And I'm definitely not blaming, or intending to blame, MLG for any of Reach's faults. We brought them out because we believed they would bring something valuable to the development process. Which they did. But it certainly didn't have anything to do with being casual.

Nobody at Bungie believes the studio has made a perfect game.
 
To be serious, I believe the idea is that the team must come together and protect the flag carrier as he makes his way back across the map. Lowered speed means the other team has a chance to catch up to the player (even without sprint). The tradeoff for being slow is that your melee hits with the flag are one hit kills to punish those that come close to you.

This is why I dislike flag throwing, as it completely defeats the point of the flag carrier being slower. Since flag throwing was really easy to do anyway, I never got why MLG just didn't cut out the middle man of going through the motions and just make the flag carrier 100% speed with indicator always on. 1 it was easy to do because of the sphere-based bouncy physics. 2 was because you had a massive grab radius. 3 was slightly possible, but if you missed any throw you pretty much undid all your gains and it only really gave you a time bonus on big maps. On Midship or Foundry the gain is like 2 seconds at most with 100% perfect cadence, at the cost of the other team knowing where you are. I could write a whole book on why I think flag throwing hurts more than it helps. Bungie intentionally made the flag heavy to discourage throwing it and subverting the slower-carrier design.

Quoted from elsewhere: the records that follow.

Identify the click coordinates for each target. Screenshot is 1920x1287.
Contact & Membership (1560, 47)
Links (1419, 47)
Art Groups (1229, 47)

Which is why in Reach they added the functionality of objective-cooldown, which any of us can turn off, where it just blanket disabled your ability to pick up objectives for 1 second.

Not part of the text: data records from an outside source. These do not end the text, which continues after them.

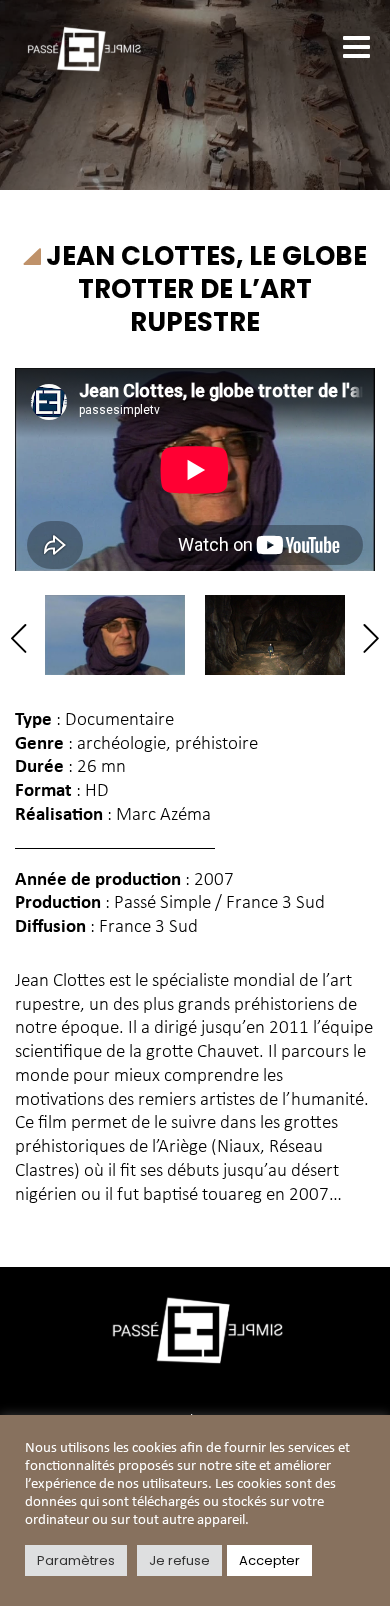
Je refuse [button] (179, 1560)
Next (364, 638)
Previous (25, 638)
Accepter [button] (269, 1560)
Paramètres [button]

I agree, and I think a lot of features should be optional so people tailor their gamestyle to their liking.


A proximity speed gradient, albeit a soft one, would help that very much. Where objective slowdown speeds increase as you get closer, and decrease as you get further from the objective carrier, but in a subtle way so it isn't like going in slow motion if you get too close and end up having a slow motion stand off. That would be horrible.
 

op_ivy

Fallen Xbot (cannot continue gaining levels in this class)
Am I the only one that thinks this post just oozes with narcissism? Urk really comes off as almost blaming MLG for being the reason that their multiplayer sucks. I feel bad for continuing to address this post, but I guess it just really disturbs me. I like Urk. I like Bungie. But really? Sack up and just accept that you guys created a flawed multiplayer experience. The population numbers don't lie. =/

I guess it's a good thing Bungie is moving on from Halo. I think they got a bit too full of themselves, which lead to them trying to do too much with Reach. I'm really pumped to find out what their new game is, but I'm also equally pumped about them moving away from Halo.

reach mp = suck. fact.
to reach mass market you need to fix things like bloom, movement speed, armor bleed through, and countless othershit a casual would never even think about. fact.

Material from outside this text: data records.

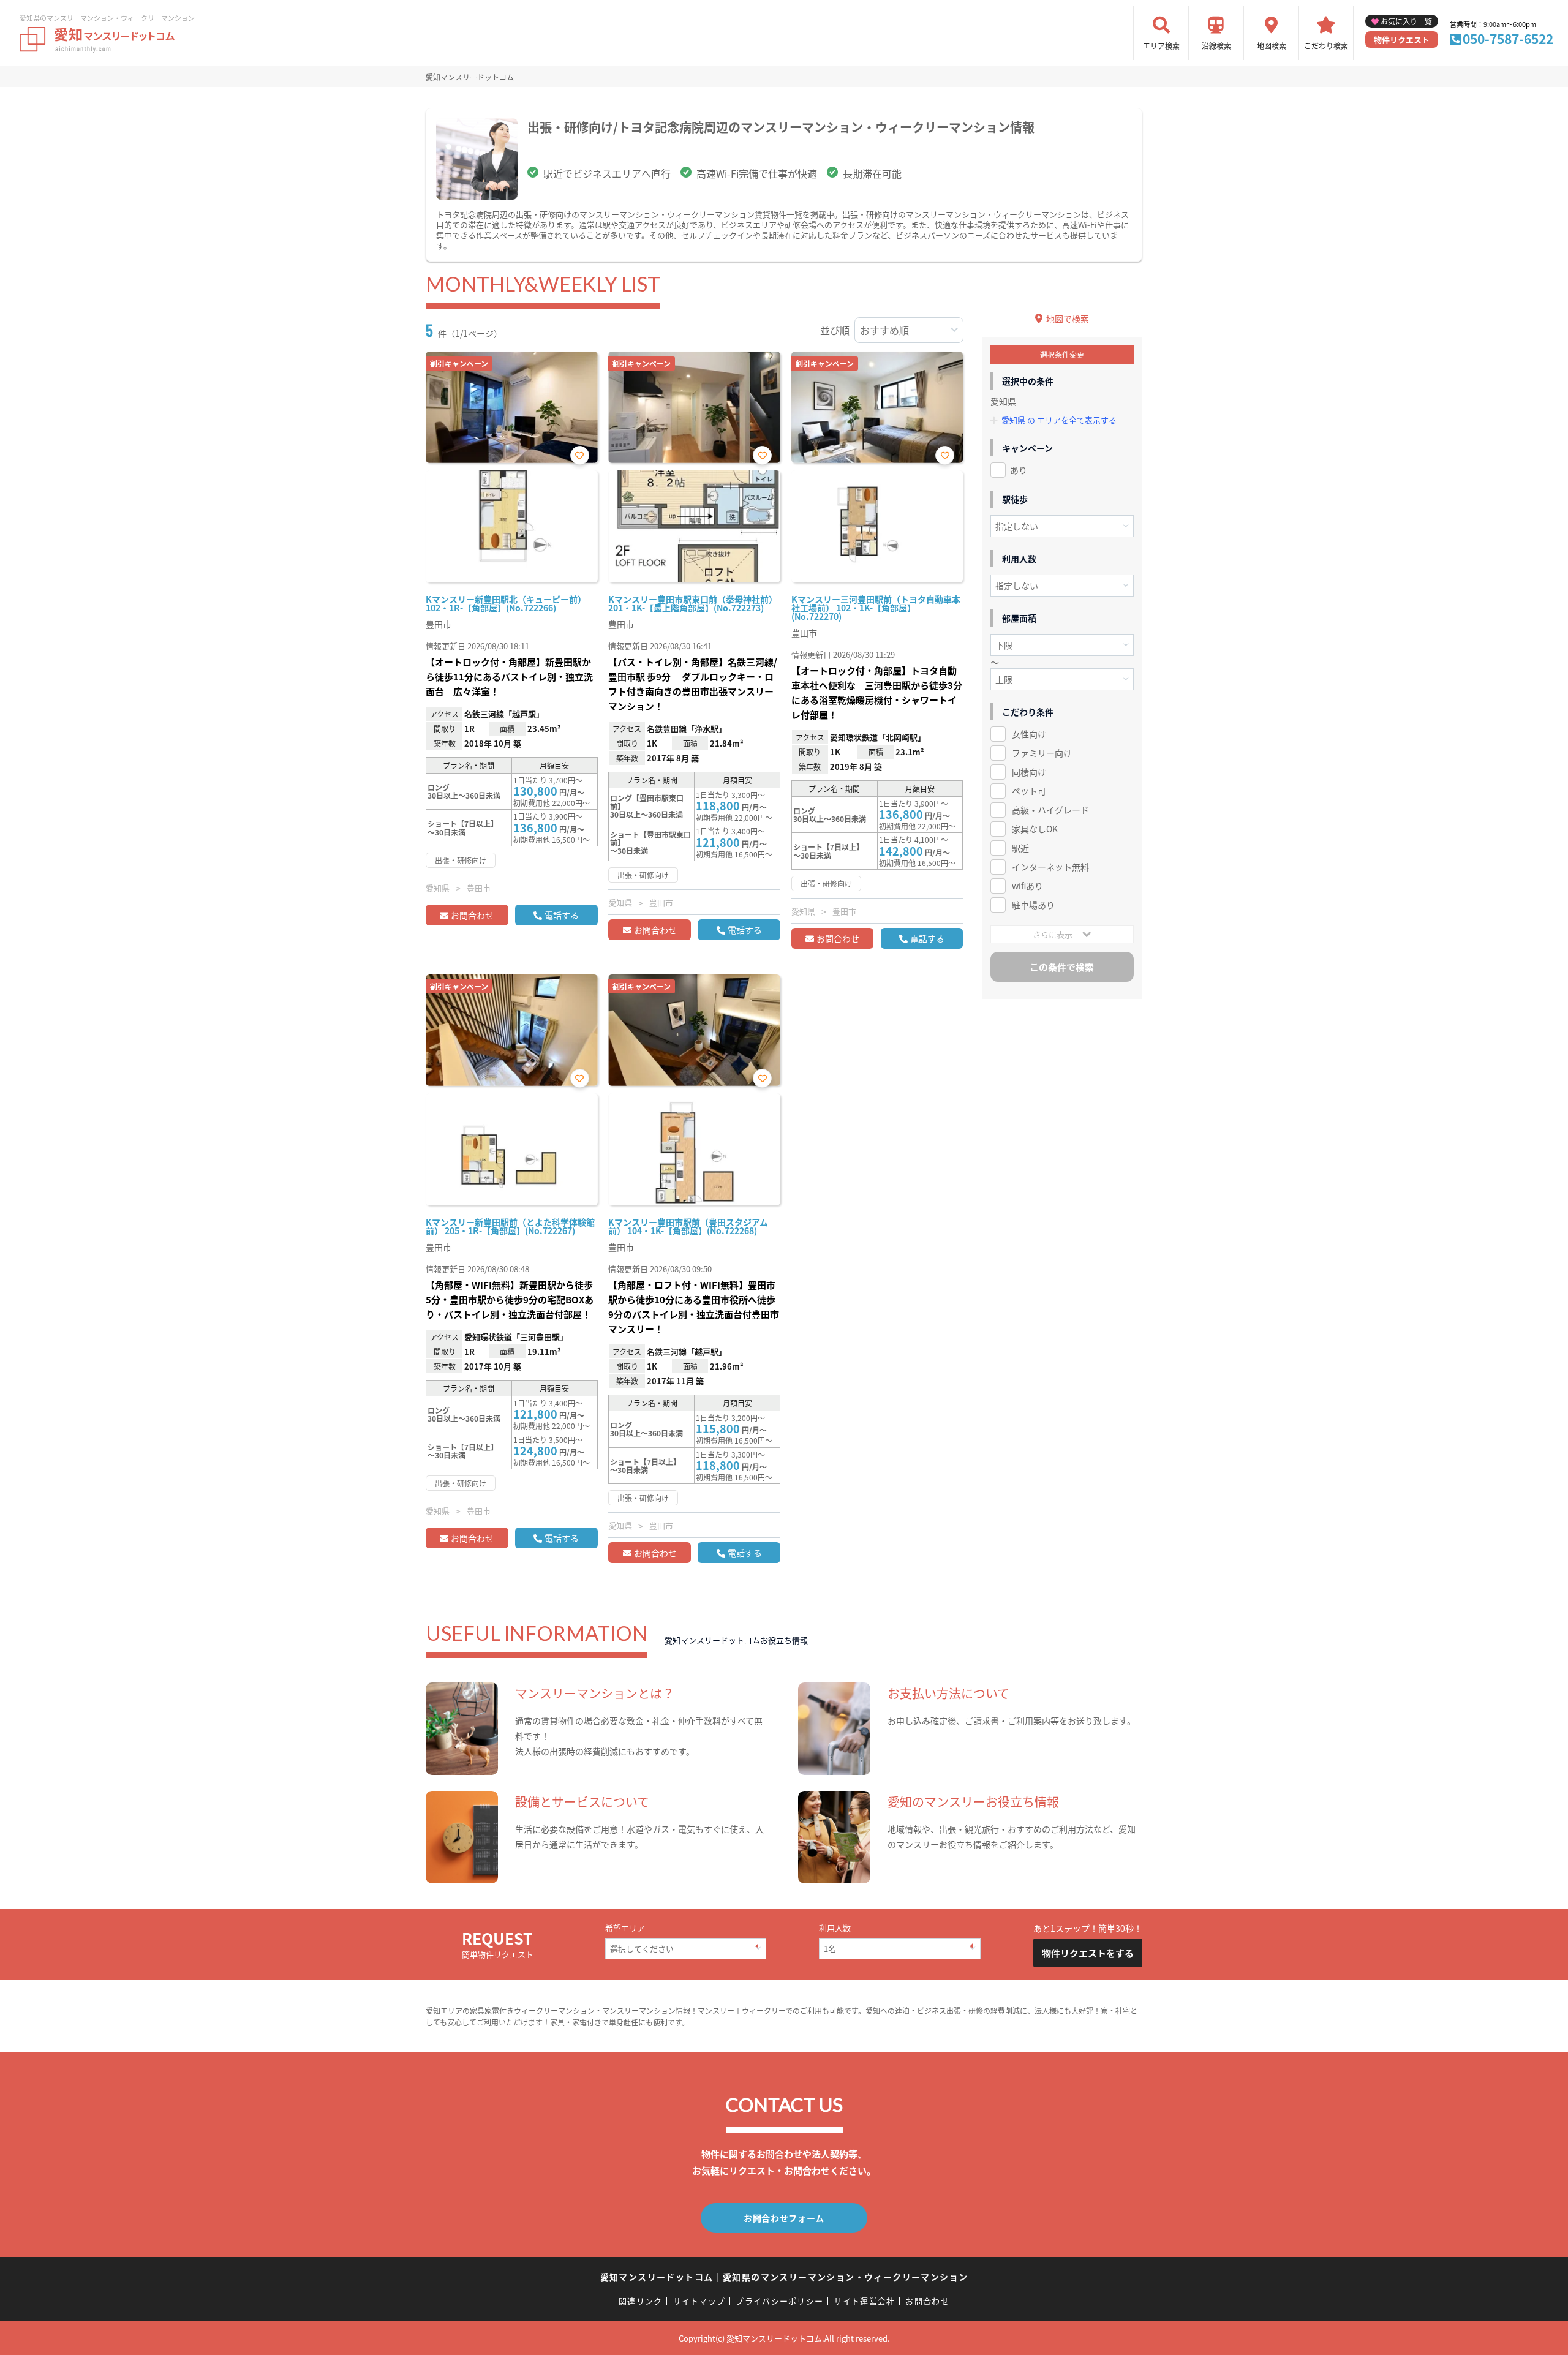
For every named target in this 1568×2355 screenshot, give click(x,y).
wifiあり (1027, 886)
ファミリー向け (1042, 753)
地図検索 (1271, 45)
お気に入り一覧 (1406, 21)
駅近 (1020, 848)
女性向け (1029, 734)
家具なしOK (1035, 829)
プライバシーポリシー (779, 2301)
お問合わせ (472, 915)
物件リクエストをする (1088, 1952)
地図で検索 (1067, 318)
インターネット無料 (1050, 867)
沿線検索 (1216, 45)
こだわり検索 (1326, 45)
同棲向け (1029, 772)
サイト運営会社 (864, 2301)
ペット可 (1029, 791)
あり (1018, 470)
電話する (562, 915)
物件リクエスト (1402, 39)
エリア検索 (1161, 45)
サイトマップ (699, 2301)
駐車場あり (1033, 905)
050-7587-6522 (1508, 38)
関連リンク (641, 2301)
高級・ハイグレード (1050, 810)
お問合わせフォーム (784, 2218)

this post has so much win!
what. and lol.
congrats is you.

seriously, if halo gaf hates halo reach so much, why are you on OT7? why not take a break until halo 4? why not play and bump halo 3's OT?

"Another part of me reads these posts and realizes that it's mostly sad." urk
 

FyreWulff

Member
I agree, and I think a lot of features should be optional so people tailor their gamestyle to their liking.


A proximity speed gradient, albeit a soft one, would help that very much. Where objective slowdown speeds increase as you get closer, and decrease as you get further from the objective carrier, but in a subtle way so it isn't like going in slow motion if you get too close and end up having a slow motion stand off. That would be horrible.

Proximity traits like that should be possible in Megalo, but it'd be up to whoever has the Megalo keys at 343 to do it.
 

MrBig

Member
seriously, if halo gaf hates halo reach so much, why are you on OT7? why not take a break until halo 4? why not play and bump halo 3's OT?

Because criticisms and discussions take up more room than "this game is fun!," and H3 isn't exactly a shining part of the Halo mp palette.